Phoenicians (Phoenice; Poinicians; Sidonians)

The ancient people known as the Phoenicians lived in Asia along the east coast of the Mediterranean Sea, starting around the third millennium b. c.e. at the latest. About 200 miles long and five to 15 miles wide, Phoenicia extended eastward along the coast roughly to the Lebanon Mountains in present-day Lebanon, northward to the Eleutherus River (now known as the Kebir), and southward to Mount Carmel. The ancient Greeks first referred to them as Phoenicians, from the word for “purple,” because of a dye they traded. The Phoenicians became influential as traders throughout the Mediterranean Sea region and established a number of colonies in Africa and Europe. One of the city-states they founded in North Africa, Carthage, rose to ascendancy in the western Mediterranean (see Carthaginians).

ORIGINS

The original homeland of the Phoenicians is not known. in the Bible they are referred to as Sidonians, related to the Canaanites, a Semitic people.

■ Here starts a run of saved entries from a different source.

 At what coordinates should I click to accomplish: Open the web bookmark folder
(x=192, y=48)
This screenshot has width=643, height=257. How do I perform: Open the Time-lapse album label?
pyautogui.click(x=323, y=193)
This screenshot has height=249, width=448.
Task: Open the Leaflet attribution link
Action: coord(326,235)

Some have theorized that their ancient ancestors migrated to the eastern Mediterranean from india; this hypothesis is highly speculative.

LANGUAGE

Phoenician is a Semitic language, classified as part of the Canaanite subgroup, related to Hebrew. The earliest known Phoenician inscription dates from the first century B. C.E. The Phoenicians are known as the first people to develop an exclusively alphabetic system of writing, that is, a standardized system of symbols representing sounds, instead of the hieroglyphics and cuneiform of the other cultures in the region. Their alphabet has 22 characters and does not indicate vowels; the Greeks eventually adopted and altered the Phoenician alphabet. Spoken Phoenician eventually was superseded in Phoenicia by Aramaic, another Semitic language. The Carthaginians spoke a dialect known as Pun, or Punic, which was influenced by the Hamitic language of the Berbers.

HISTORY

The Phoenicians lived in allied city-states. Byblos, a site near present-day Beirut, Lebanon, became an important Phoenician center by about 2800 b. c.e. The Phoenicians early in their history were under the influence of Mesopotamian peoples, the Sumerians and the Akkadians. The Egyptians, out of North Africa, occupied their territory from about 1800 to 1400 B. C.E. The conflict between the Egyptians and Hittites of present-day Syria, which started in about 1400 b. c.e., led to eventual Phoenician independence and the rise of many city-states. The port cities of Sidon (Sayda) and Tyre (Sour; Sur), 22 miles to the south, alternated as the primary seat of Phoenician political power. By the mid-13th century b. c.e. the Phoenicians had become known in the region as accomplished shipbuilders and mariners and as reliable traders.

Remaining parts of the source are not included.